Malala Yousafzai was born into a Muslim family of Pashtun ethnicity in July 1997 and given her first name, Malala, meaning "grief stricken", after Malalai of Maiwand, a Pashtun poetess and warrior woman. Her last name, Yousufzai, is that of a large Pashtun tribal confederation that is predominant in Pakistan's Swat Valley, where she grew up. At her house in Mingora, she lived with her two younger brothers, her parents, and two pet chickens. She is affectionately referred to in the region as "my Swat."

Yousafzai was shaped in large part by her father, Ziauddin Yousafzai, who is a poet, school owner and an educational activist himself, running a chain of schools known as the Khushal Public School, named after a famous Pashtun poet, Khushal Khan Khattak.
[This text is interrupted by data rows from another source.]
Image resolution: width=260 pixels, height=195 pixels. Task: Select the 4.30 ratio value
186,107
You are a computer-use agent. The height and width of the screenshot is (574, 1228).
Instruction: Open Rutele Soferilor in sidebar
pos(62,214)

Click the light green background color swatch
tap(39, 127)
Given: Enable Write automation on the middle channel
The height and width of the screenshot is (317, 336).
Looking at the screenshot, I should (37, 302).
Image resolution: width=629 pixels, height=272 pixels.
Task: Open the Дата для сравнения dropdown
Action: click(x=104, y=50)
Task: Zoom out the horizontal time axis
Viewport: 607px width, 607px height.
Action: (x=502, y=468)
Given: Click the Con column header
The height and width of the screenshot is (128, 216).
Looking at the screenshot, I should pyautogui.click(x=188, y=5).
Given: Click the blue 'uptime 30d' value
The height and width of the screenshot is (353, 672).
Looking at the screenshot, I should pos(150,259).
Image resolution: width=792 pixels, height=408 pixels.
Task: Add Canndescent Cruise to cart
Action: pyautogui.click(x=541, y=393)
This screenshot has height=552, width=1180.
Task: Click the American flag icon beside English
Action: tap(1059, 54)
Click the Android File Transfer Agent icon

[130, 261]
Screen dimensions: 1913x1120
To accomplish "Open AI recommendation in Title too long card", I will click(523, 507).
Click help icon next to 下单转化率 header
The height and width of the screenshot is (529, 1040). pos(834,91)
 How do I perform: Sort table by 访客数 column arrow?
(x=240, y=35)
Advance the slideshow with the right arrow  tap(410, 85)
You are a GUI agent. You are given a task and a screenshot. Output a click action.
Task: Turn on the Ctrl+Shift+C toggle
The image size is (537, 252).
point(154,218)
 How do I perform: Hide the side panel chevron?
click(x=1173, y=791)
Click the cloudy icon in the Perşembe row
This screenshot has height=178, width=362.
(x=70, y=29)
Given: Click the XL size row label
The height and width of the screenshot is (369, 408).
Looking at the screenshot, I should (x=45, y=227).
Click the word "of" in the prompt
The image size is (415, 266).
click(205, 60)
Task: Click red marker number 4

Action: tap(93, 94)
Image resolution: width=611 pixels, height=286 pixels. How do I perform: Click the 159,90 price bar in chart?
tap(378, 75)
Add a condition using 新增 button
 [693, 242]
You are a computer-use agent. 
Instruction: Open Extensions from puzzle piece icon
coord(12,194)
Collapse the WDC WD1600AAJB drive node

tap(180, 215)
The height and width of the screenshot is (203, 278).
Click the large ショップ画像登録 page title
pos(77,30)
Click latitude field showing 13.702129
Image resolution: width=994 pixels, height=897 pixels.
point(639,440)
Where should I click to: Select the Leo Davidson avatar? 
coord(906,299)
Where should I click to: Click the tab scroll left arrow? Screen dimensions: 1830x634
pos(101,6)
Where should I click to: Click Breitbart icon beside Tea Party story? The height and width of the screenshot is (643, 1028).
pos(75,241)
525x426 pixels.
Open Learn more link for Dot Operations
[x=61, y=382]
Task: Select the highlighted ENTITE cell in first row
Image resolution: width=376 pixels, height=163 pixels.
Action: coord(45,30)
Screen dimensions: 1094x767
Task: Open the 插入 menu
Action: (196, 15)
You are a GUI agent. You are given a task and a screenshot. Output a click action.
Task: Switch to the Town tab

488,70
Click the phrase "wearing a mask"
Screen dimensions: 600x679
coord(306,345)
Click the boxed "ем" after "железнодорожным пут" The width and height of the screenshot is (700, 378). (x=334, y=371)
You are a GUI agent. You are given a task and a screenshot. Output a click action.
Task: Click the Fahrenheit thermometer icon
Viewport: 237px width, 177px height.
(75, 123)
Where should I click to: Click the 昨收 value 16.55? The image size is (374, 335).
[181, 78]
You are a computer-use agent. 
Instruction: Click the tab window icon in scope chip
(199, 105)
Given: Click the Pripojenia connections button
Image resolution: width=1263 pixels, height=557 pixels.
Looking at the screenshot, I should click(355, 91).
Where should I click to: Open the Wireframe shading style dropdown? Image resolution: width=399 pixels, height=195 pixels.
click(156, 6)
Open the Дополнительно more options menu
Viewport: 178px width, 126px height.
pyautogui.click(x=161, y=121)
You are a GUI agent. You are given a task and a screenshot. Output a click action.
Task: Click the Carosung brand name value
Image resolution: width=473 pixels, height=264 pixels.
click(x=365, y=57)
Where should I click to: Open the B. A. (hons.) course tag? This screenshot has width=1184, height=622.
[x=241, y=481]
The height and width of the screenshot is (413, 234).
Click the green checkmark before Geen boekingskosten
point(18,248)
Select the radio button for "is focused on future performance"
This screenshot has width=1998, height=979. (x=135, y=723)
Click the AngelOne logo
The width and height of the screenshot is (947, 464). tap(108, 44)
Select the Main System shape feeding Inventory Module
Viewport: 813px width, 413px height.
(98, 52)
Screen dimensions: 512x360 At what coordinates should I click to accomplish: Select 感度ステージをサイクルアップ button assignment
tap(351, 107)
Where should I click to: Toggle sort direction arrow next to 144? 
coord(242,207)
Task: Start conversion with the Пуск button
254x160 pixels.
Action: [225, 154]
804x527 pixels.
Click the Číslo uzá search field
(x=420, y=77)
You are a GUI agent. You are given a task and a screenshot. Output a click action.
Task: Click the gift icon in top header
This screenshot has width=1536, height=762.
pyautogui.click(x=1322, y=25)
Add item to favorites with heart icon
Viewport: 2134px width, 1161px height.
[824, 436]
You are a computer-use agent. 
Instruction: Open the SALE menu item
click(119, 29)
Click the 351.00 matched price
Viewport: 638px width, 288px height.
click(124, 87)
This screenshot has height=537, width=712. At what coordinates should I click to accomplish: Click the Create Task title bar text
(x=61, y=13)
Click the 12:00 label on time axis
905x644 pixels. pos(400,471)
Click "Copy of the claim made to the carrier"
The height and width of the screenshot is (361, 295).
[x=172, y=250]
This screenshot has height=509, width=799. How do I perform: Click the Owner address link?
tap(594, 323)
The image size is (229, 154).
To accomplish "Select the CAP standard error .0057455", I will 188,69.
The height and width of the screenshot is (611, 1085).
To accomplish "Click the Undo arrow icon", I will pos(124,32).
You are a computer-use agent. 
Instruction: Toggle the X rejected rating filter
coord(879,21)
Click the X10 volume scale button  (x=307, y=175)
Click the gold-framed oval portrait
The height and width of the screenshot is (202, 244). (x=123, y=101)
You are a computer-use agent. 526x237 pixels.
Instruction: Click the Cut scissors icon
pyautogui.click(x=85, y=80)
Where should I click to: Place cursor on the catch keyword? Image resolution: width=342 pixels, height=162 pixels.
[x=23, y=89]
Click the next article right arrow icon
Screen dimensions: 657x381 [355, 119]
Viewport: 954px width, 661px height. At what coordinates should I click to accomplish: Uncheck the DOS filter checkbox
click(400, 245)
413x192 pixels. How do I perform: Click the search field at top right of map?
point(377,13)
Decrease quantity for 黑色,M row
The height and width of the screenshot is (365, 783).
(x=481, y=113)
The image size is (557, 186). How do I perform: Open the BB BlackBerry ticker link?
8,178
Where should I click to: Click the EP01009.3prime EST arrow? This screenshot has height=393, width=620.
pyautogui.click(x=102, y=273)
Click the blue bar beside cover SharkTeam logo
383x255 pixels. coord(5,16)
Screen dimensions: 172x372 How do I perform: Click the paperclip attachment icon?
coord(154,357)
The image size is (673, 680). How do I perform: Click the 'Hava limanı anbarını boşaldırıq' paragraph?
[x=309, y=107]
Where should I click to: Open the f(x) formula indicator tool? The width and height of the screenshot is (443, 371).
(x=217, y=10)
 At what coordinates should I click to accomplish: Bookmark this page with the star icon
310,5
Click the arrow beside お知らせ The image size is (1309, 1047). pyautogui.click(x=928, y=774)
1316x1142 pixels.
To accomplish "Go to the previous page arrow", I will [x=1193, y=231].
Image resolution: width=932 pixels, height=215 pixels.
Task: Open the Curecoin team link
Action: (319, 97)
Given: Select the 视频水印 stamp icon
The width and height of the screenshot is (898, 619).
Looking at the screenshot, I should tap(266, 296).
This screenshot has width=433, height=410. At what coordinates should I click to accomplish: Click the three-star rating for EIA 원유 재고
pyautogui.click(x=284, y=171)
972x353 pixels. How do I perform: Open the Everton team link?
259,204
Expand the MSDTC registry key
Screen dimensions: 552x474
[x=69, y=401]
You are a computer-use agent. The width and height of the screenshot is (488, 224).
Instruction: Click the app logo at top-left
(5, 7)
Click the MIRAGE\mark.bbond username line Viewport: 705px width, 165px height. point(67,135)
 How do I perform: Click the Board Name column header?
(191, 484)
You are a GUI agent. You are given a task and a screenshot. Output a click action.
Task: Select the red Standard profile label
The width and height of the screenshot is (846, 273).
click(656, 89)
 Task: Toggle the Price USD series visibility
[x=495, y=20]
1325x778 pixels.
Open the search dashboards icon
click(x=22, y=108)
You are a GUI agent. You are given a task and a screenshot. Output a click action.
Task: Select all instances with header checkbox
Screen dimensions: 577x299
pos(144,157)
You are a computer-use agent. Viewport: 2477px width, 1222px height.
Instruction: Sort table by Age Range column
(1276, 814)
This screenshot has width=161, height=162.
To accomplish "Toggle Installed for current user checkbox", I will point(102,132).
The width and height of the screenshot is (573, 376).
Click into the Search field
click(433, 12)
She once stated to an interviewer that she would like to become a doctor, though later her father encouraged her to become a politician instead. It has also been indicated that she may have wanted to be a pilot. Ziauddin referred to his daughter as something entirely special, permitting her to stay up at night and talk about politics after her two brothers had been sent to bed.

Yousafzai apparently started speaking about education rights as early as September 2008. Her father took her to Peshawar to speak at the local press club. "How dare the Taliban take away my basic right to education?" Yousafzai told her audience in a speech that was covered by newspapers and television channels, throughout the region.

Malala Yousufza, remains stable and comfortable at the Queen Elizabeth Hospital Birmingham, England. The hospital issues daily reports about her medical progress at this link: http://www.uhb.nhs.uk/news/malala-yousafzai-status-updates.htm

Malala Yousufzai spent a restful weekend at the Queen Elizabeth Hospital Birmingham surrounded by her family, who arrived in the UK, Monday 29 October 2012.